The pair were tasked with reading out the names of the deceased at the ceremony in Trudering-Riem, and laying a wreath on behalf of United fans.
“Sarah would be very shy and so was I,” admits Alan. “We wouldn’t be the best at talking in front of people. But everyone [from the MMMF] was very good with us. We got to meet Mike Phelan as well, and he was very nice, a real gentleman. That really settled us down.
“Sarah did a brilliant job. When we first got there it was a bit daunting, because the MUTV cameras were right in front of us, about four feet away, which we weren’t expecting. But we got through it very well and everyone was really good with us. 
“Afterwards, we went for dinner and people stopped to congratulate us for the ceremony; one of the guys asked if he could shake Sarah’s hand!

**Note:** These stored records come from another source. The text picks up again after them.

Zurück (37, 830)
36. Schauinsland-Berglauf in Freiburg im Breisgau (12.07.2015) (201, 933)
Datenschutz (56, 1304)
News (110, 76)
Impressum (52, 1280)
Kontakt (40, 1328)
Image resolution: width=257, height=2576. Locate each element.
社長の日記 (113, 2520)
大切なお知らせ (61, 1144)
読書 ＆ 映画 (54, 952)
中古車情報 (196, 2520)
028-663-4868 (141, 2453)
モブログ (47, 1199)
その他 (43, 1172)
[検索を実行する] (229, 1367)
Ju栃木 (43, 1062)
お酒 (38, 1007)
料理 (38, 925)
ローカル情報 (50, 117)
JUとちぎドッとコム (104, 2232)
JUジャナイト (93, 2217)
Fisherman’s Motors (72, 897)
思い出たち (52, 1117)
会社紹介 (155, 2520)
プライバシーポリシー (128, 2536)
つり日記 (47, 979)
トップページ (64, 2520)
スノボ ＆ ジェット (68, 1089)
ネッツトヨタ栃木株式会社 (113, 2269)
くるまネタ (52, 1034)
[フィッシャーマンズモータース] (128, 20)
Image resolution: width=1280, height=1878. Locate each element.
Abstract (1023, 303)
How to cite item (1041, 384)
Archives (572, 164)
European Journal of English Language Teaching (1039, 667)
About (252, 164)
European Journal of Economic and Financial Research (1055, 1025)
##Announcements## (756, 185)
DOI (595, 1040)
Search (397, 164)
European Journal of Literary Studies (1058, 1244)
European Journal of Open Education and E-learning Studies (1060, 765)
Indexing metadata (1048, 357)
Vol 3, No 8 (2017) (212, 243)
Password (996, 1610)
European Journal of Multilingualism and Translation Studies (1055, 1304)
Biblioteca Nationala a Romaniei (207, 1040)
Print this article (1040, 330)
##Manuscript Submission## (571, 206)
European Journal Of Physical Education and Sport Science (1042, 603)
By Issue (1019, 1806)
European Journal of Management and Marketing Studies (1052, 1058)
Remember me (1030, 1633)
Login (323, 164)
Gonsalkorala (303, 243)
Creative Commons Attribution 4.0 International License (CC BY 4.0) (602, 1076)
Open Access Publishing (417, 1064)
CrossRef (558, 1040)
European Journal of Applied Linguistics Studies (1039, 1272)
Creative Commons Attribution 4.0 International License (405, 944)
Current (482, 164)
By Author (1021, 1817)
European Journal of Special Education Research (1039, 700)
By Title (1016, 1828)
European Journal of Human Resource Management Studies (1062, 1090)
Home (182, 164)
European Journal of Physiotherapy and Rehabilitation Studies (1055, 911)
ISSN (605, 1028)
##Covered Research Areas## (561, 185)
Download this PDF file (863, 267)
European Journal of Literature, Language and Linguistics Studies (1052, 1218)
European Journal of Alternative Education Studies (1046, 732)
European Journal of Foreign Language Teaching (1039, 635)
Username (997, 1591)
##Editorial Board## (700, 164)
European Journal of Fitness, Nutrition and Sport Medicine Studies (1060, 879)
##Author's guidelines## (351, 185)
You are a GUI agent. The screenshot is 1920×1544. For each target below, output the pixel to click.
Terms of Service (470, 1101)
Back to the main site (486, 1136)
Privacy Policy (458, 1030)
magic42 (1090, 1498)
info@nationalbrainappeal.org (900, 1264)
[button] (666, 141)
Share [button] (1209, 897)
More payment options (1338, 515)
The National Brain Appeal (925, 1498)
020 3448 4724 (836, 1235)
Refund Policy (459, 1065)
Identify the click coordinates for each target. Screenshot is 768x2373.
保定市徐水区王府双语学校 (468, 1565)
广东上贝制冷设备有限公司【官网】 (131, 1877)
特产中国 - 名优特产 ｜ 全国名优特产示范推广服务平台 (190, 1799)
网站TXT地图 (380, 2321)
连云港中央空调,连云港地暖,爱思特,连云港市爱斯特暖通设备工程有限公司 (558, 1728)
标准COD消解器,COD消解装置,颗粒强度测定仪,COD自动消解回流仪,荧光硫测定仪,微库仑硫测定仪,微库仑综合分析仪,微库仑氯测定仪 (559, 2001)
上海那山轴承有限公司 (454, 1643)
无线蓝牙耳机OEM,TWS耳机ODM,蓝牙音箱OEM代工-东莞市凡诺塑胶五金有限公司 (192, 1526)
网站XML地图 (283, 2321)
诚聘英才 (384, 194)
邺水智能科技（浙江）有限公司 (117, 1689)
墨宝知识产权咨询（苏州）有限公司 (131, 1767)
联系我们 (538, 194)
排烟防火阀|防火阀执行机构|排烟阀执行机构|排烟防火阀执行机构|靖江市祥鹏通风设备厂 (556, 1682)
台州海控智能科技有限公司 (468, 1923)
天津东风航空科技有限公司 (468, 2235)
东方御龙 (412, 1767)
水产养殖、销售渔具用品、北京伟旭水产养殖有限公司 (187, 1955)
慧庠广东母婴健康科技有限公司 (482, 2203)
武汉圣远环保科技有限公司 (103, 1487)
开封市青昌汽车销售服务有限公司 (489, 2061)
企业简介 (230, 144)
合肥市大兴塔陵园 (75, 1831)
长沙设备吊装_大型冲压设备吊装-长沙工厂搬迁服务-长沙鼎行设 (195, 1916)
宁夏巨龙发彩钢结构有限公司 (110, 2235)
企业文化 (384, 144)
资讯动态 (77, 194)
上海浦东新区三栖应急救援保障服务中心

So that was a really nice touch from the fans.”
Meeting Mike Phelan helped settle the pre-ceremony nerves, says Alan.
Sarah, a secondary school student, was already well versed on the Babes’ story due to her uncle’s enthusiasm for United. Before the trip was on the horizon, she had been given books on the subject and was working on a project about the disaster.
“It was really sad to hear about it [the disaster],” she says. “I finished the project and made it a little booklet that had a timeline of everything that happened. It was for my classroom-based assessment and I had to present it to the teacher.

“My class-mates were asking lots of questions, because they didn’t know about it. They asked when it happened, which players died and so on.”
Alan and Sarah lay a wreath on behalf of all United fans.
In that story is a small example of how the Babes’ legacy is tangibly being handed down to future generations – not just via the work of the MMMF, but by the thousands of small interactions that take place between United fans every year. Especially around February time.
Alan has been a Red since he was around 9 or 10 years old – citing the excellence of compatriots Denis Irwin and Roy Keane as a key influence – but he believes Munich and the Babes to be a rite of passage for all true United fans.
In attenting the memorial ceremony, Sarah is among a younger generation helping to keep an important legacy alive.
“When I was smaller, learning about the Babes was a big thing,” he recalls. “It drew me closer to the club and made me more of a supporter. It’s something that you wouldn’t ever think would happen. It was very surreal to be there, where it actually happened, but I’m definitely going to go back again and I’d really recommend it to other fans. 
“Everybody you meet is there for the same reason: they’re all big supporters and want to pay their respects to the deceased. At the end, Melissa [Moore, fundraiser] from the MMMF said: ‘You’re part of the family now.’
“It’s great that we’ve built that relationship, and it was lovely to be a part of the memorial.”